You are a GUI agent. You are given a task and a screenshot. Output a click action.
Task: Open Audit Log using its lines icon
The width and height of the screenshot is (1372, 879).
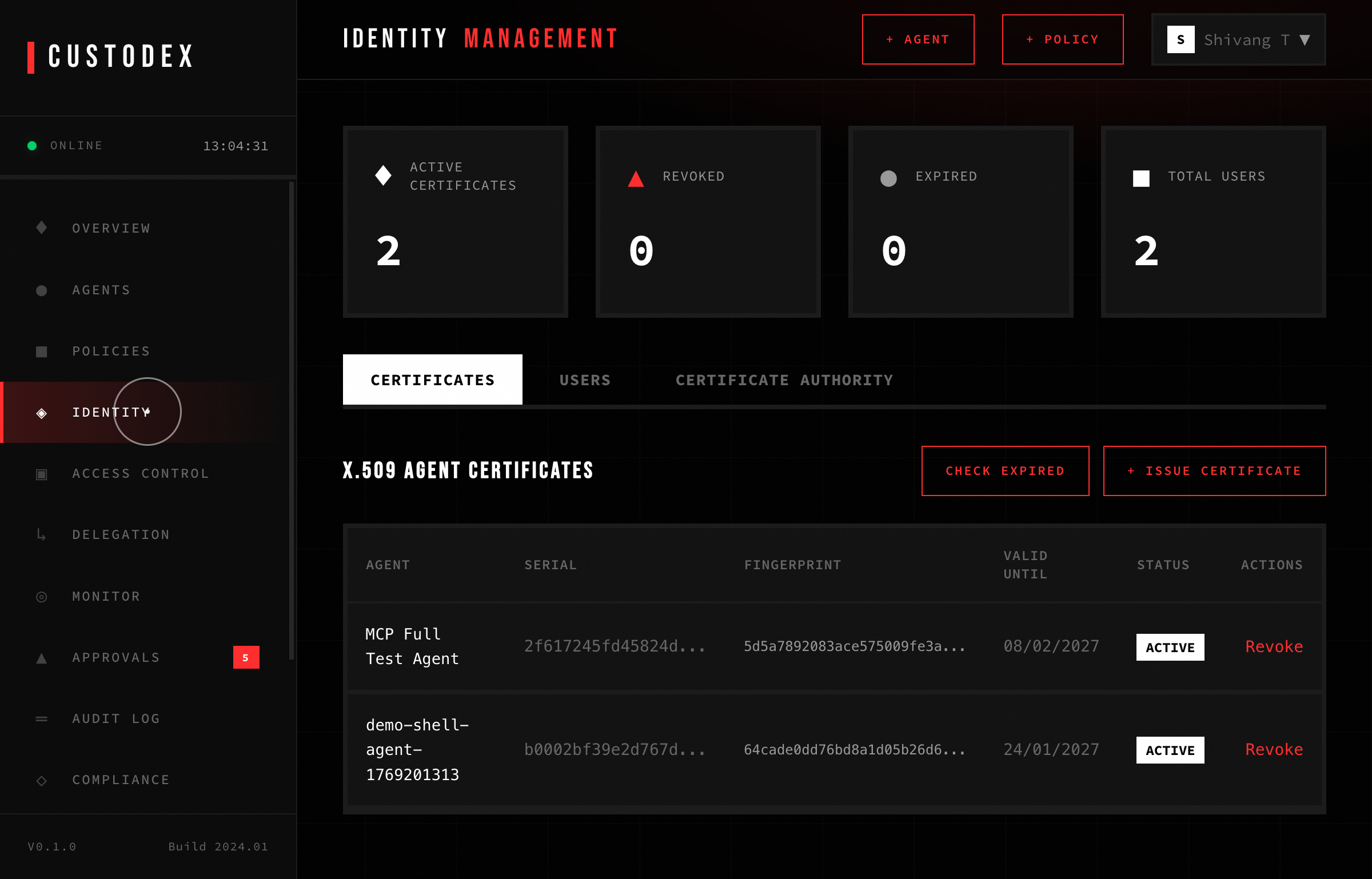(41, 718)
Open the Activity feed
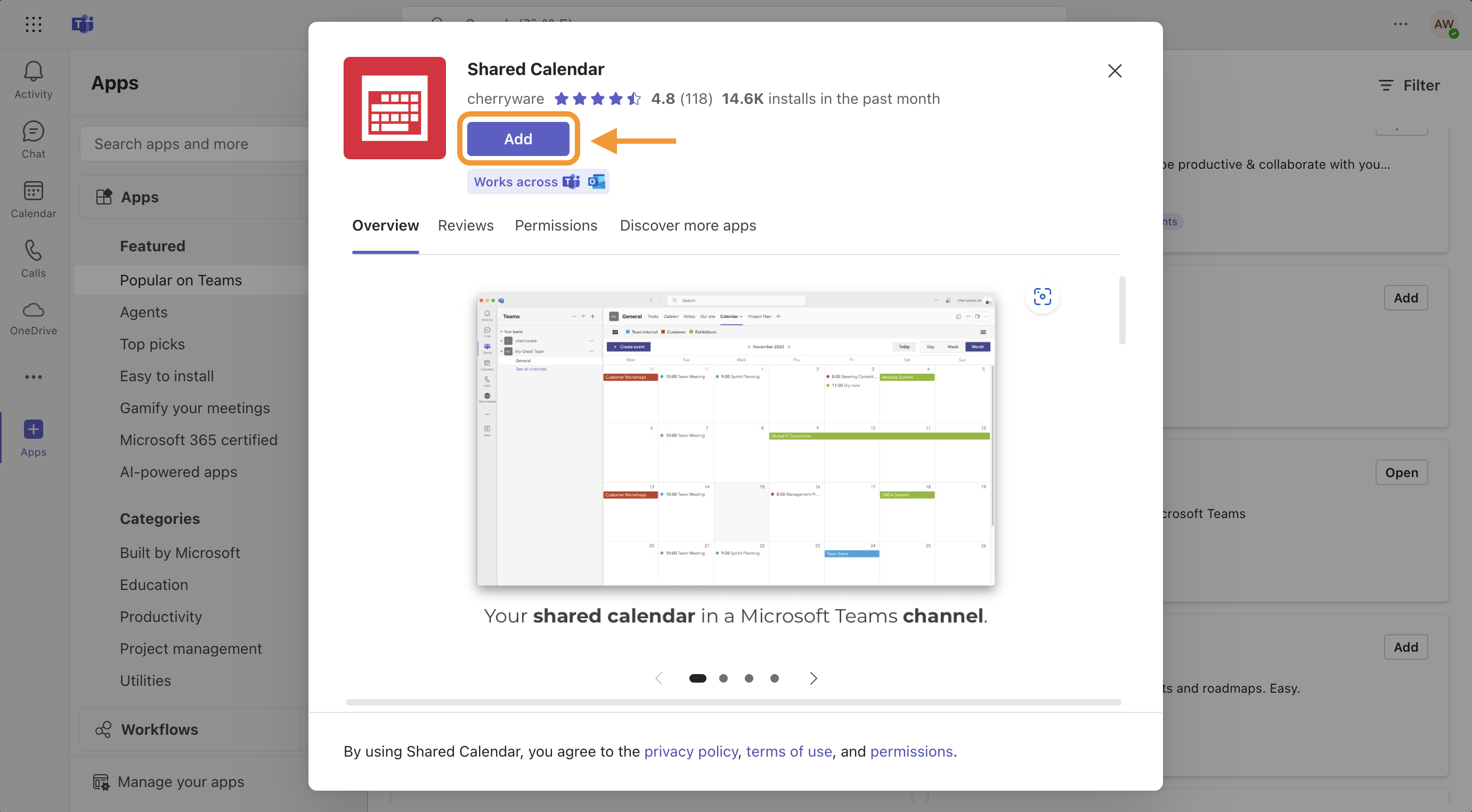 coord(32,79)
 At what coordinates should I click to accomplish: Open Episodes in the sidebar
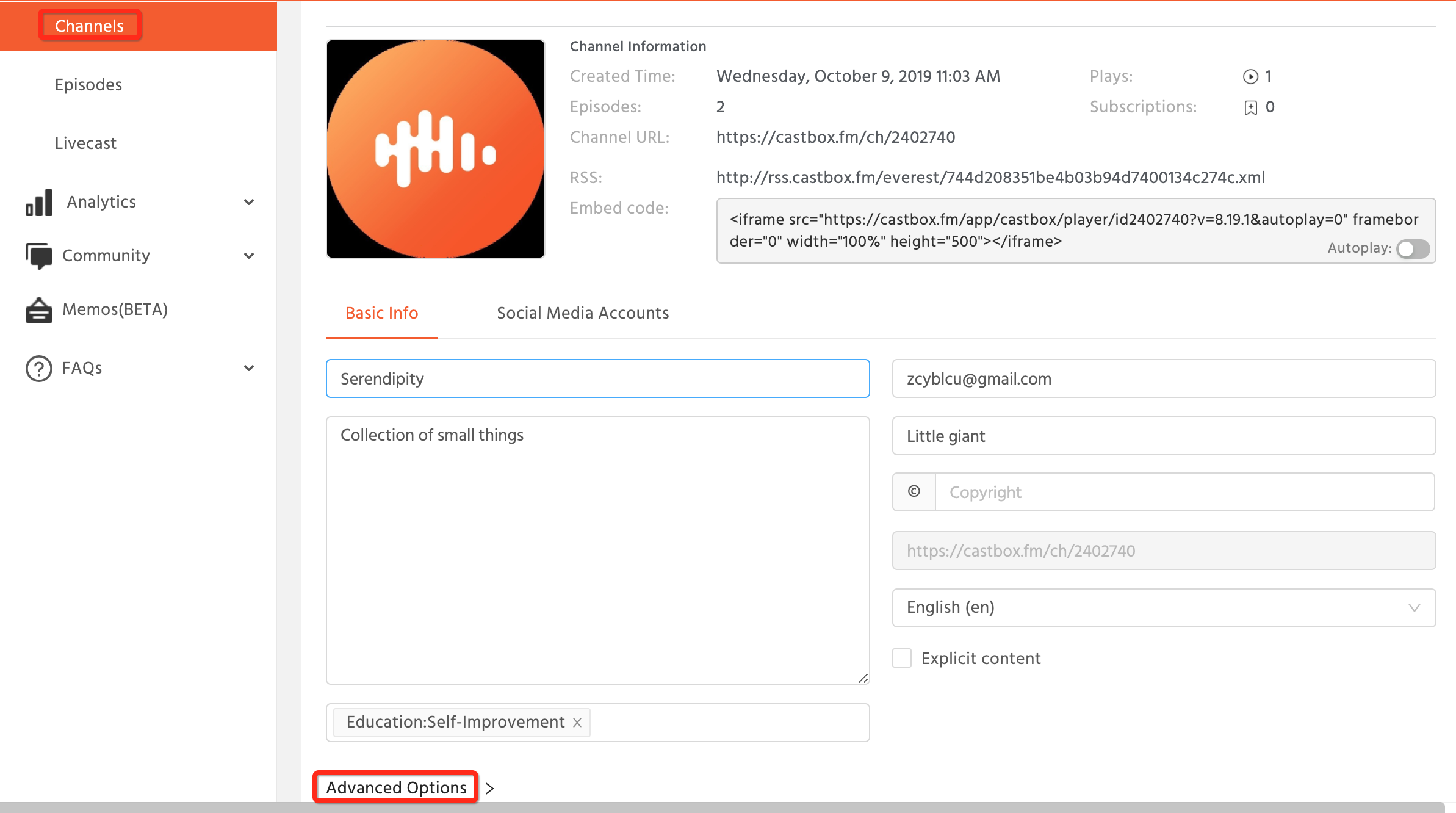[x=88, y=85]
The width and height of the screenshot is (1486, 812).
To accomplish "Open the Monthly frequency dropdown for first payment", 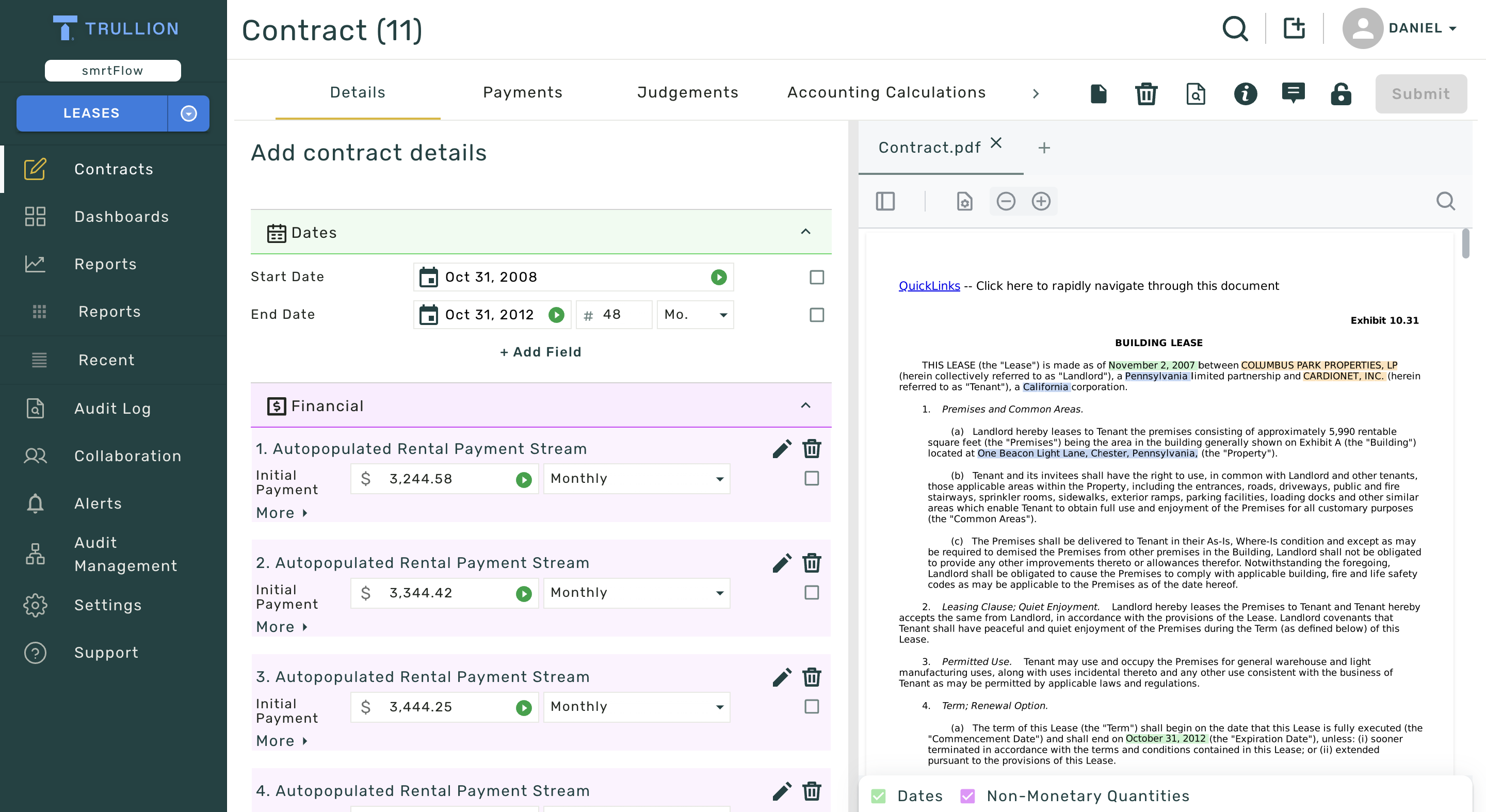I will (636, 478).
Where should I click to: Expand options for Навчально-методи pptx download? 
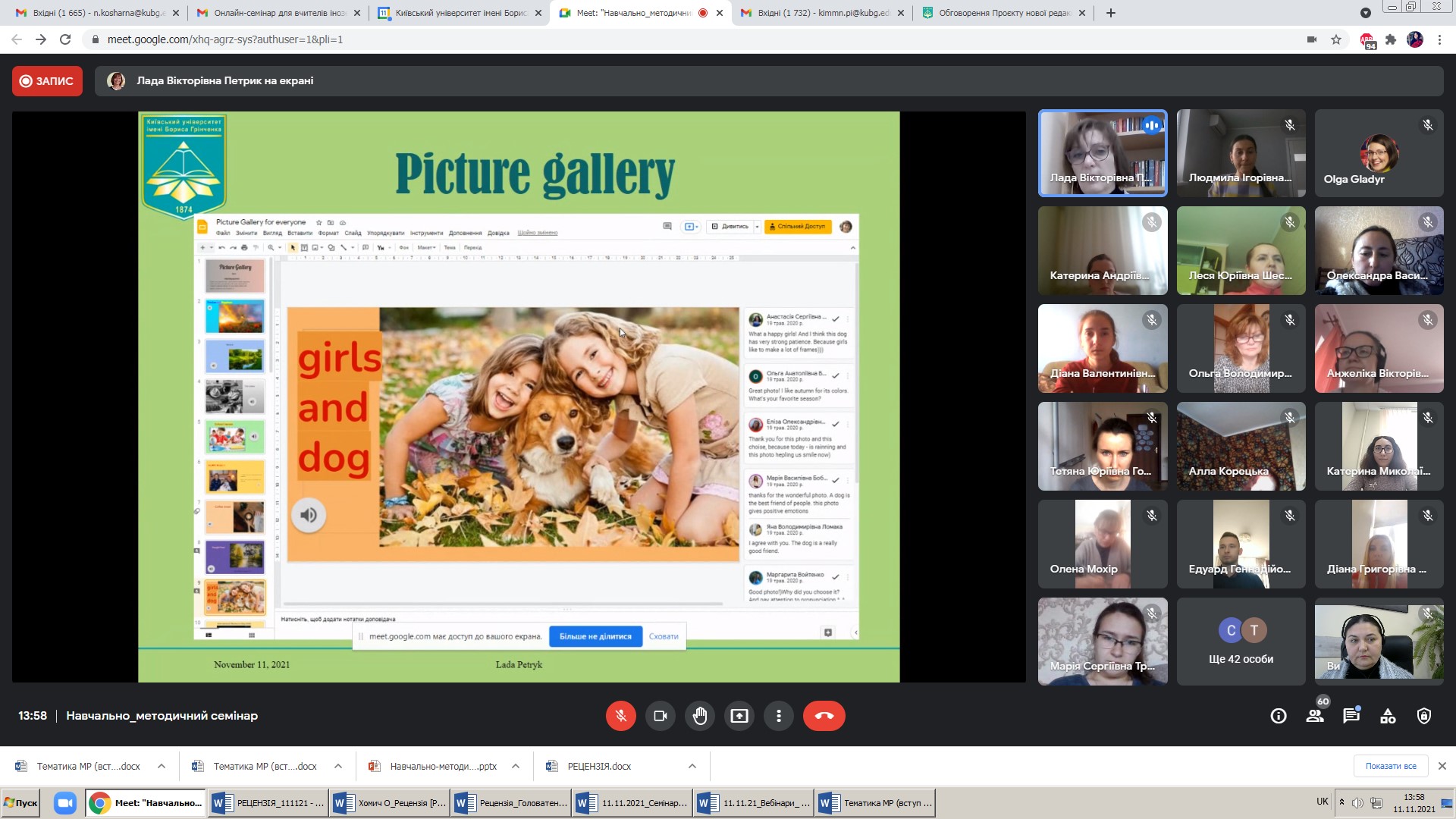click(516, 766)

+ + + +

PROBLEM DETAILS: Starting with the line that contains "Where should I", give the lines again exactly as they appear through the last line of the data, pictures excluded.

YOUR RESPONSE:
Where should I click to: Expand options for Навчально-методи pptx download? 
click(516, 766)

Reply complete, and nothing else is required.